-- What you will do --
Repeat the records exactly. Every line must match.

-- Exercise material --
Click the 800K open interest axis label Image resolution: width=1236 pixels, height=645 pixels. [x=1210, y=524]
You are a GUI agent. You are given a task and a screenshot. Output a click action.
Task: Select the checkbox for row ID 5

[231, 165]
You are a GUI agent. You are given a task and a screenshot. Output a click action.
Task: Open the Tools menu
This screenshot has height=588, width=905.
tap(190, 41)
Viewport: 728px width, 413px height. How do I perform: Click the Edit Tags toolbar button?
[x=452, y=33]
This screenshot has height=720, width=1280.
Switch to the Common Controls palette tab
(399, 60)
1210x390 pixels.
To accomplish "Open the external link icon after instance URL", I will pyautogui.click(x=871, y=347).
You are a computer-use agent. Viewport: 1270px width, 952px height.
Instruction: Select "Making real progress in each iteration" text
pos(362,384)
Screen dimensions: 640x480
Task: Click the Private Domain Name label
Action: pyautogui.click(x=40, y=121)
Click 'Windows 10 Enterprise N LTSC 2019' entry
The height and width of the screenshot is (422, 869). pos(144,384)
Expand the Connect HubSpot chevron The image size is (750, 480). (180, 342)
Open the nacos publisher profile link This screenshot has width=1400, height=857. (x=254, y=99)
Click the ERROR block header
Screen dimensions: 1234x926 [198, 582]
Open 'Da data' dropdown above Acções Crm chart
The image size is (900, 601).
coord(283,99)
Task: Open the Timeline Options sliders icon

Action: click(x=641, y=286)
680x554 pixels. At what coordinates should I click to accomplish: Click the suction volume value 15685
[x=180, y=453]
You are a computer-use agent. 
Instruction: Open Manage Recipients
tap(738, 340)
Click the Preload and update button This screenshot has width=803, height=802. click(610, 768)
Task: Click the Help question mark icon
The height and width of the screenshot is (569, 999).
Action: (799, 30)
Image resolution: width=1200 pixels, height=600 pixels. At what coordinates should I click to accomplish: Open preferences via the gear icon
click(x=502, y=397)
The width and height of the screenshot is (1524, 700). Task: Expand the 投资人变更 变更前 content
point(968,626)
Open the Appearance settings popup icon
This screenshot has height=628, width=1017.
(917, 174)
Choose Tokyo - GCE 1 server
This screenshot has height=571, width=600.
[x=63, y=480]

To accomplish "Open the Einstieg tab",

-- Completed task --
Click the 800K open interest axis label Image resolution: width=1236 pixels, height=645 pixels. [x=1210, y=524]
You are a GUI agent. You are given a task and a screenshot. Output a click action.
Task: Select the checkbox for row ID 5

[231, 165]
You are a GUI agent. You are given a task and a screenshot. Output a click action.
Task: Open the Tools menu
This screenshot has height=588, width=905.
tap(190, 41)
Viewport: 728px width, 413px height. How do I perform: Click the Edit Tags toolbar button?
[x=452, y=33]
This screenshot has height=720, width=1280.
Switch to the Common Controls palette tab
(399, 60)
1210x390 pixels.
To accomplish "Open the external link icon after instance URL", I will pyautogui.click(x=871, y=347).
You are a computer-use agent. Viewport: 1270px width, 952px height.
Instruction: Select "Making real progress in each iteration" text
pos(362,384)
Screen dimensions: 640x480
Task: Click the Private Domain Name label
Action: pyautogui.click(x=40, y=121)
Click 'Windows 10 Enterprise N LTSC 2019' entry
The height and width of the screenshot is (422, 869). pos(144,384)
Expand the Connect HubSpot chevron The image size is (750, 480). (180, 342)
Open the nacos publisher profile link This screenshot has width=1400, height=857. (x=254, y=99)
Click the ERROR block header
Screen dimensions: 1234x926 [198, 582]
Open 'Da data' dropdown above Acções Crm chart
The image size is (900, 601).
coord(283,99)
Task: Open the Timeline Options sliders icon

Action: click(x=641, y=286)
680x554 pixels. At what coordinates should I click to accomplish: Click the suction volume value 15685
[x=180, y=453]
You are a computer-use agent. 
Instruction: Open Manage Recipients
tap(738, 340)
Click the Preload and update button This screenshot has width=803, height=802. click(610, 768)
Task: Click the Help question mark icon
The height and width of the screenshot is (569, 999).
Action: (799, 30)
Image resolution: width=1200 pixels, height=600 pixels. At what coordinates should I click to accomplish: Open preferences via the gear icon
click(x=502, y=397)
The width and height of the screenshot is (1524, 700). Task: Expand the 投资人变更 变更前 content
point(968,626)
Open the Appearance settings popup icon
This screenshot has height=628, width=1017.
(917, 174)
Choose Tokyo - GCE 1 server
This screenshot has height=571, width=600.
[x=63, y=480]

To accomplish "Open the Einstieg tab",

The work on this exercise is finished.